Distribution of emergency shelter supplies in Abyan, Yemen funded by the Yemen Humanitarian Fund (YHF). Credit: UN OCHA/Altawasul

UNITED NATIONS, Jun 10 2026 (IPS) – In Yemen, increasing funding constraints on humanitarian operations have put millions of civilians in dire need of life-saving assistance amid overlapping crises. Acute food insecurity is a persistent issue, as recent reports from the Integrated Food Security Phase Classification (IPC) give a stark warning of conditions without urgent intervention.

According to the IPC Acute Food Insecurity Snapshot, one in two people within Government of Yemen (GoY) controlled areas are experiencing high levels of food insecurity, with percentages only expecting to rise or maintain as the conflict goes on. 3.6 million people are experiencing IPC phase 3 (crisis level), and 1.4 million people are experiencing even worse conditions at IPC Phase 4 (emergency).
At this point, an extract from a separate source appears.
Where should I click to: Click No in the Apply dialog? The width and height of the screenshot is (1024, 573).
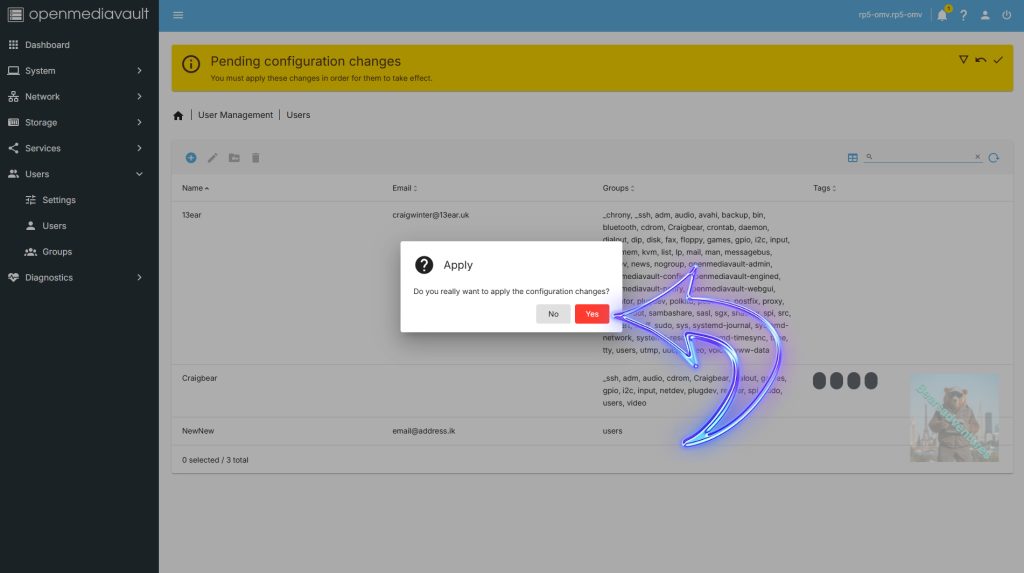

Such measures indicate “extreme coping strategies” where families are forced to sell their house, land, their last female animal, and beg due to the limited supply of food.

UN Urgently Calls for Increased Aid in Yemen Following IPC Warnings of Food Insecurity

Food Insecurity Projection in Yemen | June – September 2026. Credit: IPC

As the crisis looms, the Food and Agriculture Organization (FAO), the World Food Programme (WFP), and the United Nations Children’s Fund (UNICEF) have “jointly called on the international community to urgently scale up funding for humanitarian food assistance, nutrition services, health, agriculture and resilience programming.” according to the spokesperson for the Secretary General, Stéphane Dujarric.
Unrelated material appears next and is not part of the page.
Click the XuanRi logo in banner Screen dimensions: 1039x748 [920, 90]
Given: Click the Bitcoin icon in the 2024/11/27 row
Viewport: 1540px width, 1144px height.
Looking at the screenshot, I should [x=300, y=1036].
The IPC projects that food supply conditions will only worsen through October and December 2026, with 1.8 million people being in phase 4, 3.6 million being in phase 3, and 3.2 million being in phase 2.
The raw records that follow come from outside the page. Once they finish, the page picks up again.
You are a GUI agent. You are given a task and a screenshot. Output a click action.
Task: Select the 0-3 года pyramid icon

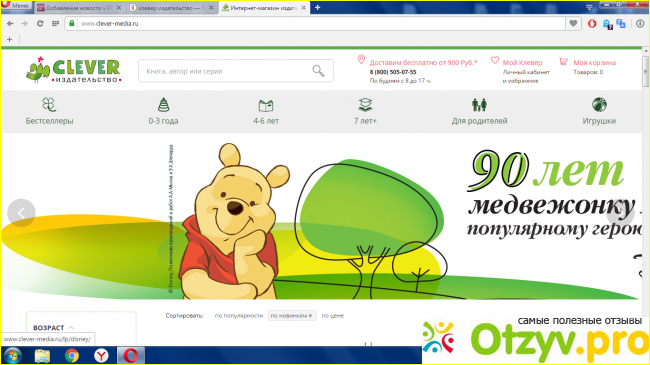point(163,105)
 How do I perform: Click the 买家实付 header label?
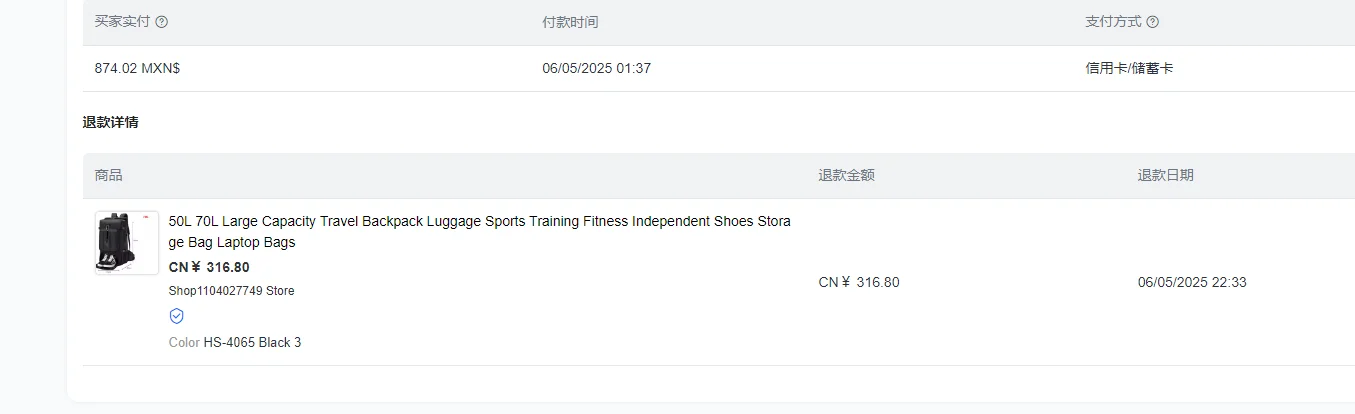click(x=122, y=22)
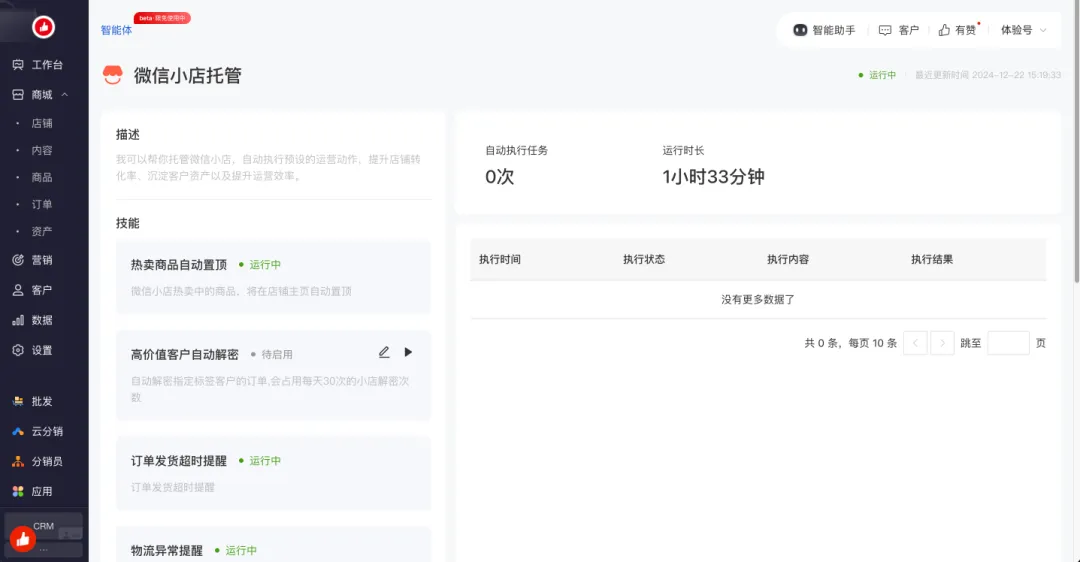
Task: Open 营销 in the sidebar
Action: pyautogui.click(x=41, y=260)
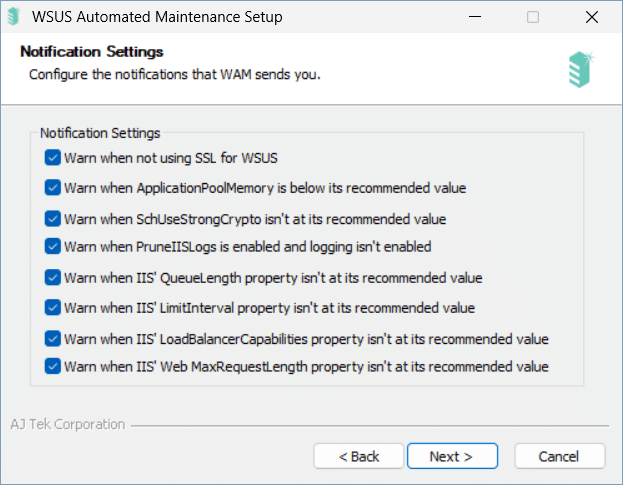Disable the LoadBalancerCapabilities property warning
Viewport: 623px width, 485px height.
(52, 339)
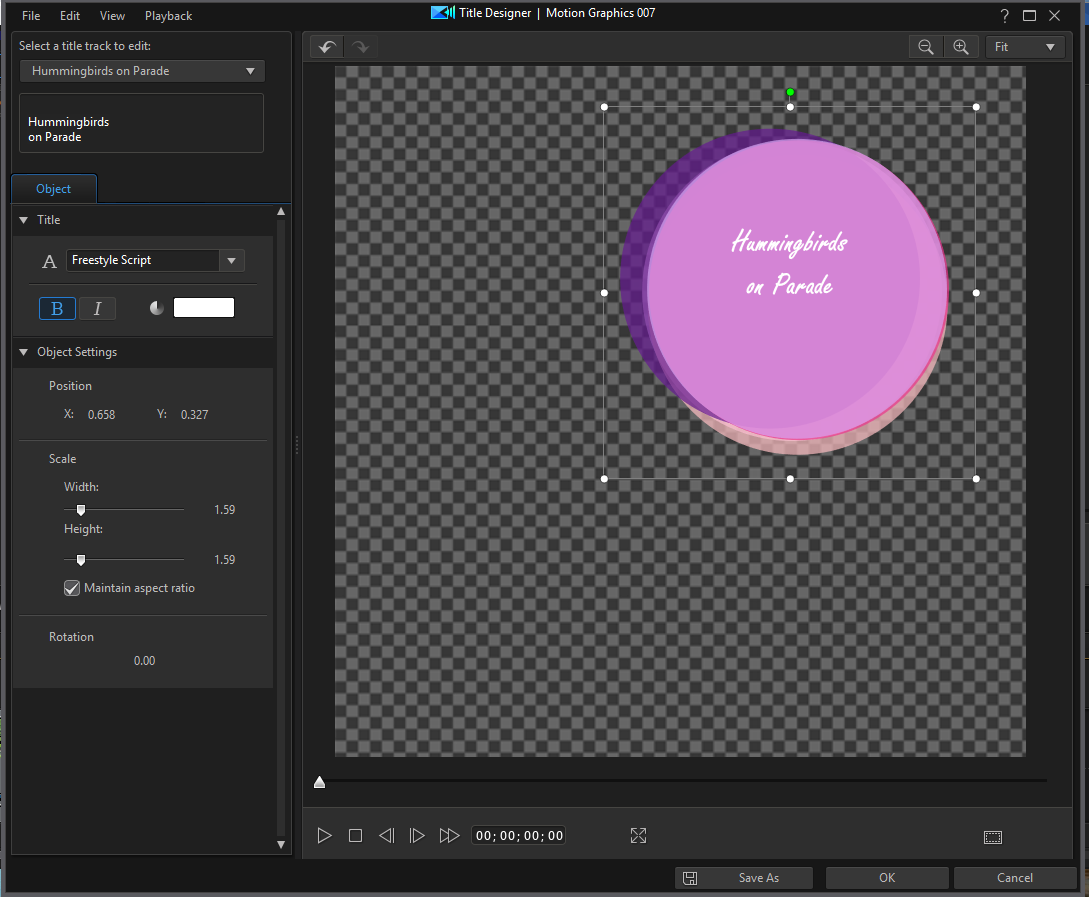This screenshot has height=897, width=1089.
Task: Open the white font color swatch
Action: pos(204,308)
The ongoing conflict is driving heightened amounts of food insecurity due to intensifying macroeconomic pressures, making the local currency, the Yemeni Riyal, highly volatile due to “depleted reserves of halted oil exports”. Insecurity is also impacted by irregular salaries, limited labor opportunities, and a smaller and smaller household purchasing power each day.

UN Urgently Calls for Increased Aid in Yemen Following IPC Warnings of Food Insecurity

Food Insecurity Projection in Yemen | October – December 2026. Credit: IPC

In April, the Houthis, which controls the northwest of Yemen and the capital of Sana’a, threatened to close the Bab al-Mandeb Strait, which connects the Red Sea to the Gulf of Aden. In the event of this strait being closed, the entire red sea and the Suez Canal would virtually be unpassable other than a few exports / imports between Saudi Arabia’s western province, Egypt, Sudan, and Eritrea, which would likely still receive pressure at its ports. This would further increase food insecurity in Yemen, as humanitarian assistance is the only lifeline keeping Yemenis under famine levels. Without humanitarian assistance the situation would become increasingly lethal, making this call for action vital for the safety and vitality of Yemeni lives.

According to OCHA, at least USD 2.2 billion will be needed for assistance of twelve million people of the 22.3 million in need. Approximately 14.71 percent of such funding has been covered, leaving a funding gap of USD 1.8 billion. This is likely to become larger as the conflict becomes more costly, increasing food insecurity as the projections suggest.